* [What is being asked]
When you reach the line containing "Viewport: 1024px width, 899px height." in the data below, begin returning lines exactly as written, and stop once the line containing "This screenshot has height=436, width=1568." has been returned.

Stored records:
____
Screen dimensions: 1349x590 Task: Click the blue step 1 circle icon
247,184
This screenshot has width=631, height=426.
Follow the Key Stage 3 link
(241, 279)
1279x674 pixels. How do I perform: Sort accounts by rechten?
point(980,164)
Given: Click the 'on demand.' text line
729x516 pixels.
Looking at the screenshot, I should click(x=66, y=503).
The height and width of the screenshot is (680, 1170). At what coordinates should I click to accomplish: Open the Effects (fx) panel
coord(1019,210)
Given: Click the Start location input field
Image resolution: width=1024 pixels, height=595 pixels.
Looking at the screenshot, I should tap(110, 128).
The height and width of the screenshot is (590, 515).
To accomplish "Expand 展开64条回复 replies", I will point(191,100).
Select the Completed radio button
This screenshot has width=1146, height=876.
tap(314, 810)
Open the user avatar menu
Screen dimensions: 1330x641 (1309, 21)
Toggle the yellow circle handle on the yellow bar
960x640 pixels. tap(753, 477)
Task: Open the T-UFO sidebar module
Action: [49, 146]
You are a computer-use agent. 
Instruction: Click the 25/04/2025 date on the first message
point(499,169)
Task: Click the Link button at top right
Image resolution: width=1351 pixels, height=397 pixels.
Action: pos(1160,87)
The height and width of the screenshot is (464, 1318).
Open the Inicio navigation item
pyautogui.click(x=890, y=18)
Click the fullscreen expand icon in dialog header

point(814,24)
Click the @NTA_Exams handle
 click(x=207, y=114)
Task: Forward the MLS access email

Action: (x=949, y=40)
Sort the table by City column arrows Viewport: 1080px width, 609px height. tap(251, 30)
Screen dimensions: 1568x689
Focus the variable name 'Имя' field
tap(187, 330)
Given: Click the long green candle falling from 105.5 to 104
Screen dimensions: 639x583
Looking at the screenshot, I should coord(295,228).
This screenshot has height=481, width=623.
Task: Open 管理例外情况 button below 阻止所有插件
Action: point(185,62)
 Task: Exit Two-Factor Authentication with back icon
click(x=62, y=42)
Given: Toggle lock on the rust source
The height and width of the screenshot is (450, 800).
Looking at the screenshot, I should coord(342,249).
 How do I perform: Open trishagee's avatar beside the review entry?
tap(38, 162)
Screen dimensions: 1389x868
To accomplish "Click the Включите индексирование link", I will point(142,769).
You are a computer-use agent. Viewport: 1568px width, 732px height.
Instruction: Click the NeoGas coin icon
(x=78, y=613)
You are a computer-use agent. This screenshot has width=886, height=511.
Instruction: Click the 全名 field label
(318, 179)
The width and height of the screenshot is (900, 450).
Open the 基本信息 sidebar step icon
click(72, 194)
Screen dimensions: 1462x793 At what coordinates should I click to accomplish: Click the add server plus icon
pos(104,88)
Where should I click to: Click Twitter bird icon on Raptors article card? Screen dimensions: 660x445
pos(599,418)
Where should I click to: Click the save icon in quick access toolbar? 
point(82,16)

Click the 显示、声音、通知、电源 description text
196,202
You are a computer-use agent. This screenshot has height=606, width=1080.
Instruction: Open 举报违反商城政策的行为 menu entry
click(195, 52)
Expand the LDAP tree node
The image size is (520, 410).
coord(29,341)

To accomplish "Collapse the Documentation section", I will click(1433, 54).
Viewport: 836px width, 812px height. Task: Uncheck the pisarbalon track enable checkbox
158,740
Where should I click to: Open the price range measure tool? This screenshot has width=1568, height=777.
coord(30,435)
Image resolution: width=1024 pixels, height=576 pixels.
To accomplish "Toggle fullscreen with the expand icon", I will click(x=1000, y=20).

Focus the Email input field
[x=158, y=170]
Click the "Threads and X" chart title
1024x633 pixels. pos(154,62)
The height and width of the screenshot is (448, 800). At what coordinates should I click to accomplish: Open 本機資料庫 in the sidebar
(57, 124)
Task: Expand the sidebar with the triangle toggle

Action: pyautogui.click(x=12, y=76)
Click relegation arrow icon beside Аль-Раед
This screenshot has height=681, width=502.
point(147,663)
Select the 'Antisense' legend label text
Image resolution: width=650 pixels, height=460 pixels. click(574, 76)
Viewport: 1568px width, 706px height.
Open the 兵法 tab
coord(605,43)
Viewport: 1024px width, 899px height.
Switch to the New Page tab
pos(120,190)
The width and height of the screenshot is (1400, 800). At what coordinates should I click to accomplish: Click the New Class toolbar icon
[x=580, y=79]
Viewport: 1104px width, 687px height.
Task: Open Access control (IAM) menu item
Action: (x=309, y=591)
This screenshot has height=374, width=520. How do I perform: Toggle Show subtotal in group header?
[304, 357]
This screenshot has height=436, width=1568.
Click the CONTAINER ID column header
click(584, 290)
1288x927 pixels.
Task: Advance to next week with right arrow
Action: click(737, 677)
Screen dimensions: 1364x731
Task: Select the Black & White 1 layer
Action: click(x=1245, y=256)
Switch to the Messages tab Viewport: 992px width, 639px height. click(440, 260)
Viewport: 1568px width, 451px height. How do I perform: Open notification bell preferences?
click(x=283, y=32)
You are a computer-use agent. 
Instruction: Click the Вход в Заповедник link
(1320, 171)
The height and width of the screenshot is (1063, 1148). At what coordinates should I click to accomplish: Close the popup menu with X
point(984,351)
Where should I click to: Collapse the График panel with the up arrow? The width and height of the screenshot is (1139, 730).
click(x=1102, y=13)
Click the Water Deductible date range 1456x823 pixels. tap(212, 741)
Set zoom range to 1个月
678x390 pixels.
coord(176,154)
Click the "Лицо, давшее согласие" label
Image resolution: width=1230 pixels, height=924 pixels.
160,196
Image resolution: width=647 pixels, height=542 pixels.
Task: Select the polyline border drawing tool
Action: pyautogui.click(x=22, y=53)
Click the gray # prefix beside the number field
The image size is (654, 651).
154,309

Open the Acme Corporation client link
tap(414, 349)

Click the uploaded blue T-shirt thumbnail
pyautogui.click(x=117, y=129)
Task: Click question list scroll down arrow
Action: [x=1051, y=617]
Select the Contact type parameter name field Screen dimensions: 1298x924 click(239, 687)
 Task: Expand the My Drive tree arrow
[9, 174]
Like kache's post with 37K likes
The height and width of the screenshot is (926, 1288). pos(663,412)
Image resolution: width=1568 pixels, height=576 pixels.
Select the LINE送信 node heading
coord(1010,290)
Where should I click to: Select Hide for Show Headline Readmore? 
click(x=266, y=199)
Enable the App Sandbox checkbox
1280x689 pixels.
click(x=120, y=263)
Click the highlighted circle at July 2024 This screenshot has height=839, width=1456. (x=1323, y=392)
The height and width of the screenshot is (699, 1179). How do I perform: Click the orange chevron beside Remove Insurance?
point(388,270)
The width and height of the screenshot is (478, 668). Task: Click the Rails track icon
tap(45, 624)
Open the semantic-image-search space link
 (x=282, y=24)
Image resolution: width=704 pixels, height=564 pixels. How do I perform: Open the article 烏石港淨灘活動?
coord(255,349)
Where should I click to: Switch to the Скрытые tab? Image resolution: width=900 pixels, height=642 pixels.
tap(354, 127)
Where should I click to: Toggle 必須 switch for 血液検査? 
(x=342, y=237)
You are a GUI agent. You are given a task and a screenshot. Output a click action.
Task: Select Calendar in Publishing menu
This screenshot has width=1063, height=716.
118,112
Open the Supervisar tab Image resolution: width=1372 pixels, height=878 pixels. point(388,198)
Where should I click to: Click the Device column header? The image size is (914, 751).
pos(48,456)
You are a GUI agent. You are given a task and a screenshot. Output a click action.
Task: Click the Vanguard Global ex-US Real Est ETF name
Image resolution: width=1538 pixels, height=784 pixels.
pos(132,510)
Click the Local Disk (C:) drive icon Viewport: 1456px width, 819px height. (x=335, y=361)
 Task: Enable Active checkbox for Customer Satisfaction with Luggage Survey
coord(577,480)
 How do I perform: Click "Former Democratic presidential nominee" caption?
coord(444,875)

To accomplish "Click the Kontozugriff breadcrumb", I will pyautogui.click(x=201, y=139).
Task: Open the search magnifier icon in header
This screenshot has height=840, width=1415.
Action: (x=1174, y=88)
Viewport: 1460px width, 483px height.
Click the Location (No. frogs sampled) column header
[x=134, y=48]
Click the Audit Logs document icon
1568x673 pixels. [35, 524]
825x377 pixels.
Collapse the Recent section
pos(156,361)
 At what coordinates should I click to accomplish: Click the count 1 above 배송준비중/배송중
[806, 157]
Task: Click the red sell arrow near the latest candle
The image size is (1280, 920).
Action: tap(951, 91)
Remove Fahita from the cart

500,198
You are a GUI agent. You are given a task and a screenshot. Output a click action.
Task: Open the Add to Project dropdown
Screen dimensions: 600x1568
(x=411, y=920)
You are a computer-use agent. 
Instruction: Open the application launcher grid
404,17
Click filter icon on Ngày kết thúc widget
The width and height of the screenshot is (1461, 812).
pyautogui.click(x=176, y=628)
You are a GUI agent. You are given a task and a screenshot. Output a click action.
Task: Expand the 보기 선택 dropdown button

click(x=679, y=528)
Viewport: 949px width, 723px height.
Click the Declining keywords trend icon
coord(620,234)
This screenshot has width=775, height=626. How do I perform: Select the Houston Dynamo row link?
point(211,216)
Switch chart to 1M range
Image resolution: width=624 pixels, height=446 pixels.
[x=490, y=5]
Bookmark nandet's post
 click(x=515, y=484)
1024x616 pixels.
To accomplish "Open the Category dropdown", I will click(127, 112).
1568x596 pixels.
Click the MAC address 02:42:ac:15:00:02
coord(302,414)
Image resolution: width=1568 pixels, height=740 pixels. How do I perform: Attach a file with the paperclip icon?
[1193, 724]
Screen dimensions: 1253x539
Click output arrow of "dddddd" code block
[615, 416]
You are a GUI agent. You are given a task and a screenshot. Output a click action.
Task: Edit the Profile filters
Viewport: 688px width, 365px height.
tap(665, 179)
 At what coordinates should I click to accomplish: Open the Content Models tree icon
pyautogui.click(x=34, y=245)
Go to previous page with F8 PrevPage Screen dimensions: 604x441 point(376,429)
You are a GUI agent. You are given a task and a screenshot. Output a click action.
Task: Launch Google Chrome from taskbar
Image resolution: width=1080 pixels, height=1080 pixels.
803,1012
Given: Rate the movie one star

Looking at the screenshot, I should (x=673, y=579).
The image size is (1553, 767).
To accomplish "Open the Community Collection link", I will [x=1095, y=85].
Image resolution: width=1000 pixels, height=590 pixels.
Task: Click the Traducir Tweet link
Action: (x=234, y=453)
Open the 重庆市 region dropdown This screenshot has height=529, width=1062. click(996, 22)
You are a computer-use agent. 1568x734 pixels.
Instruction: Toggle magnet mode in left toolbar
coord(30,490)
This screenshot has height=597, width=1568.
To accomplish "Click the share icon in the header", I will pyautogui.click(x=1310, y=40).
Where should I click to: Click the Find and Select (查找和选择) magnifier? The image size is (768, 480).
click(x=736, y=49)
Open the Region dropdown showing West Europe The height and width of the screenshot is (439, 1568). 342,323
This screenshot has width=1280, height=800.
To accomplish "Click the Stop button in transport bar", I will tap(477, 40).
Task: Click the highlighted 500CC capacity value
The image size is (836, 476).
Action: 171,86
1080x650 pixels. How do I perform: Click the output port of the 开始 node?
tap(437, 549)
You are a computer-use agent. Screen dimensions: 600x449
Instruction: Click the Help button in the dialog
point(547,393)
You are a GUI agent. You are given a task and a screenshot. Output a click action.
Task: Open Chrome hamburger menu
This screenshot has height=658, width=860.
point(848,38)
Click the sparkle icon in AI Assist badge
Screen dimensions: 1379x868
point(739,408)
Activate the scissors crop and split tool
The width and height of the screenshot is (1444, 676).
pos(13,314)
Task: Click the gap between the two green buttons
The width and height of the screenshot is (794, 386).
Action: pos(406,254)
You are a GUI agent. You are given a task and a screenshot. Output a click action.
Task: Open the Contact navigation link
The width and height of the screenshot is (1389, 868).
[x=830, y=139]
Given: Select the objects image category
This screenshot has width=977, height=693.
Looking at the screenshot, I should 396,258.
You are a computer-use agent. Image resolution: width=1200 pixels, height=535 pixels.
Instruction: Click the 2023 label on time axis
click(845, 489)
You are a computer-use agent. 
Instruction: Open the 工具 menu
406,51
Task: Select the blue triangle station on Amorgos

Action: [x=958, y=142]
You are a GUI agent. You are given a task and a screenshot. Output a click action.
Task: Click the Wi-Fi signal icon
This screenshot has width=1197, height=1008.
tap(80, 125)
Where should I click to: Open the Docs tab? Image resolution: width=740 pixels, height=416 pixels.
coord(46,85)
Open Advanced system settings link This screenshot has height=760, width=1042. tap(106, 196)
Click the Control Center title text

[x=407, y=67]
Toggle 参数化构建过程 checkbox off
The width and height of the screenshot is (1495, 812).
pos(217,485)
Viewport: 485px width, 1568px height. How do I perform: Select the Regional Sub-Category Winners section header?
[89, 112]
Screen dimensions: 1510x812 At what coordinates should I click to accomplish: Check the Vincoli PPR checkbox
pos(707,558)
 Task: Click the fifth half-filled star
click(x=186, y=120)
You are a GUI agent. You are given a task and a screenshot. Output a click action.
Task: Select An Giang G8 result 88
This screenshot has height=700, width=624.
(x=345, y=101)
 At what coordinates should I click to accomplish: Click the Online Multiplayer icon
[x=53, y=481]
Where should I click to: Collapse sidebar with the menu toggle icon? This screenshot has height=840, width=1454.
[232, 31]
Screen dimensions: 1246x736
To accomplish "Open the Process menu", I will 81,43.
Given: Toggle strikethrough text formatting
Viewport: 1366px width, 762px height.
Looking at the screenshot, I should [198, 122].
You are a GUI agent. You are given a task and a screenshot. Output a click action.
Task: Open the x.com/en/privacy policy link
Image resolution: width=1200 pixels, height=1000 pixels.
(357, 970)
____
* [Solution to the problem]
Viewport: 1024px width, 899px height.
Switch to the New Page tab
pos(120,190)
The width and height of the screenshot is (1400, 800). At what coordinates should I click to accomplish: Click the New Class toolbar icon
[x=580, y=79]
Viewport: 1104px width, 687px height.
Task: Open Access control (IAM) menu item
Action: (x=309, y=591)
This screenshot has height=374, width=520. How do I perform: Toggle Show subtotal in group header?
[304, 357]
This screenshot has height=436, width=1568.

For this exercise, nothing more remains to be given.